Depuis moins d’un an, je m’éclate à dessiner les Arkeofacts, qui m’ont valu un retour phénoménal sur les réseaux sociaux ! J’étais loin de m’imaginer ça il y a encore un mois d’ici. Avant, je ne les diffusais que pour quelques amis. J’essaie de m’y investir à fond et d’en produire un par semaine (j’ai des dizaines d’idées de gags dans un carnet). Si le succès se maintient, mon grand fantasme (rire) serait de développer un livre-bédé, publier les Arkeofacts... et un jour, pourquoi pas des produits dérivés, soyons fous ! On commence déjà à me demander des posters, etc. Je me renseigne prudemment sur les crowdfunding. Une inconnue qui possède un magasin en ligne m’a déjà contactée pour me faire des propositions mais tout cela va trop vite ! Je temporise un peu avant de me précipiter dans quoi que ce soit. Hier, même l’Inrap m’a contactée, je ne sais pas encore ce qu’ils veulent mais je vais d’abord me faire une injection de valium, histoire de calmer tout ça (joke)




Quels sont tes conseils que tu donnerais à ceux qui voudraient s’orienter dans ce domaine ?

Je ne me considère pas encore assez expérimentée pour pouvoir donner des conseils aux autres... Je rappelle que je viens de commencer !
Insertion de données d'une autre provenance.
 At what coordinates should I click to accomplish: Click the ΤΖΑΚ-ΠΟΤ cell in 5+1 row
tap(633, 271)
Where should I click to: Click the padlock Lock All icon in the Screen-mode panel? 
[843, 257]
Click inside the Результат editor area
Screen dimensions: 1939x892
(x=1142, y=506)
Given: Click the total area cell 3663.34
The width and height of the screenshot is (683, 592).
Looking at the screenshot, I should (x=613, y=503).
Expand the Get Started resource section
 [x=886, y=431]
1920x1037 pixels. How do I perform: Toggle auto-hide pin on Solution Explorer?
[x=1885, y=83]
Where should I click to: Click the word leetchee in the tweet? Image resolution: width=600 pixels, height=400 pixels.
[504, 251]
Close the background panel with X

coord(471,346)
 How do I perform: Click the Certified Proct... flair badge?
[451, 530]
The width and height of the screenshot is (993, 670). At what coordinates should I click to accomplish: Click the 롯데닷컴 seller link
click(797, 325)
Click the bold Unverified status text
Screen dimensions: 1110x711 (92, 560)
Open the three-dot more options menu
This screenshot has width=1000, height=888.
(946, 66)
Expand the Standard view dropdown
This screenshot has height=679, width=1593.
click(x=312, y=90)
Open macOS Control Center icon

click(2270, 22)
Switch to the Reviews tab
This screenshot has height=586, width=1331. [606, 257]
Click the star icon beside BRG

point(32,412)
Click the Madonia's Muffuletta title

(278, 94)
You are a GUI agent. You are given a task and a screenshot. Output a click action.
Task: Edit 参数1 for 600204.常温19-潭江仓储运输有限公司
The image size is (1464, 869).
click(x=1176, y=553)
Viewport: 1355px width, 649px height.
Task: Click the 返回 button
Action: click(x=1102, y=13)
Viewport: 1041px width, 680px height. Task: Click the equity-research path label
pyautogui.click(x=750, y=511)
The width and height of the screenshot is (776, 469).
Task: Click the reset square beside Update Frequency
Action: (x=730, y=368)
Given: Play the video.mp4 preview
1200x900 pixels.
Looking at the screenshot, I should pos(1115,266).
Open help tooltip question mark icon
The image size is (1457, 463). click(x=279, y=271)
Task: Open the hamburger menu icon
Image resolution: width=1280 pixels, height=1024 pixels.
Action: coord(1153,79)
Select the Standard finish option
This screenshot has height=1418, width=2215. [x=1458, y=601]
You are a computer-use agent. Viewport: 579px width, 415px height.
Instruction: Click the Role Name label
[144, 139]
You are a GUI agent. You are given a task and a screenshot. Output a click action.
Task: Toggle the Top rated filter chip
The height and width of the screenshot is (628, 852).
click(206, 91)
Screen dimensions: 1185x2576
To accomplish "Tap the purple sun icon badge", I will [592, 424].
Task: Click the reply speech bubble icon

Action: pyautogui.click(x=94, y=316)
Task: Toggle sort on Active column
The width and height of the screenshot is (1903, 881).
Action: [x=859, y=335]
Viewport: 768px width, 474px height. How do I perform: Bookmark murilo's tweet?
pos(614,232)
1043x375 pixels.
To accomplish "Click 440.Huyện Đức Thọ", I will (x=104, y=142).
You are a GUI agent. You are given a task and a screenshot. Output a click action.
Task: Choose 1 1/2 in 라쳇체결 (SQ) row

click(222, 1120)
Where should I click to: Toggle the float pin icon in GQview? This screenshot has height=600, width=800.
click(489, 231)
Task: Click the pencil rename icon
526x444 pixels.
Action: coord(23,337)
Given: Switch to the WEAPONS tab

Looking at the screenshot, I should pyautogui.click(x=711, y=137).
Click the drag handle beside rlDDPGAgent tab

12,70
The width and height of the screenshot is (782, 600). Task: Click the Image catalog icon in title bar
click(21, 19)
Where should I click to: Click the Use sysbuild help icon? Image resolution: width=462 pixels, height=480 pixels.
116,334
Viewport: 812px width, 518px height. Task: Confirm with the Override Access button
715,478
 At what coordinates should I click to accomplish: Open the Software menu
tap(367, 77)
Tout ce que je peux dire, c’est « prudence ». Ne vous lancez pas corps et âmes en pensant que ca va rouler ! A l’heure actuelle, je ne peux clairement pas vivre du dessin de reconstitution. Les musées sont un public difficile, qui s’atteint par le bouche à oreille... Pour vous dire, depuis mon lancement en 2015, j’ai eu trois commandes en deux ans ! Si on veut évoluer là-dedans, il faut d’office avoir un autre job sur le côté, le temps de s’accrocher pour se faire un nom dans la reconstitution. Avec mon boulot au musée, je suis toujours immergée dans l’archéo, ça aide à garder la motivation. Aussi, même quand on peut se réjouir d’avoir des commandes, c’est au niveau de la rémunération que le bâts blesse : plus de la moitié du montant de la facture s’envole vers l’Etat, sans parler des droits d’auteur, bien maigres et souvent amputés eux aussi. Si on veut faire ce métier, il faut s’armer de patience et ne pas faire ça pour l’argent : je suis en plein dans la galère du début mais je ne désespère pas qu’un jour je puisse travailler pour de grands musées, mais pour ca il faut bosser et susciter l’intérêt. Un de mes profs d’unif m’a dit un jour « si vous voulez un boulot en archéologie aujourd’hui, il faut le créer. Faites quelque chose qui n’existe pas encore ». C’est ce que j’essaie de faire : j’essaie de proposer un style personnel, mêlant dessin traditionnel (aquarelle et crayon) avec le digital painting, qui permet de créer des textures et des rendus très réalistes. Il faut aussi beaucoup se montrer, profiter des moyens disponibles pour clamer qu’on existe, qu’on bosse et qu’on prend plaisir à relever les challenges. Si on attend la bouche ouverte, rien ne tombe dedans (rires). C’est pourquoi je suis heureuse et chanceuse que les Arkeofacts plaisent aux gens : l’air de rien, ca me donne une visibilité non négligeable pour du « plus sérieux ». 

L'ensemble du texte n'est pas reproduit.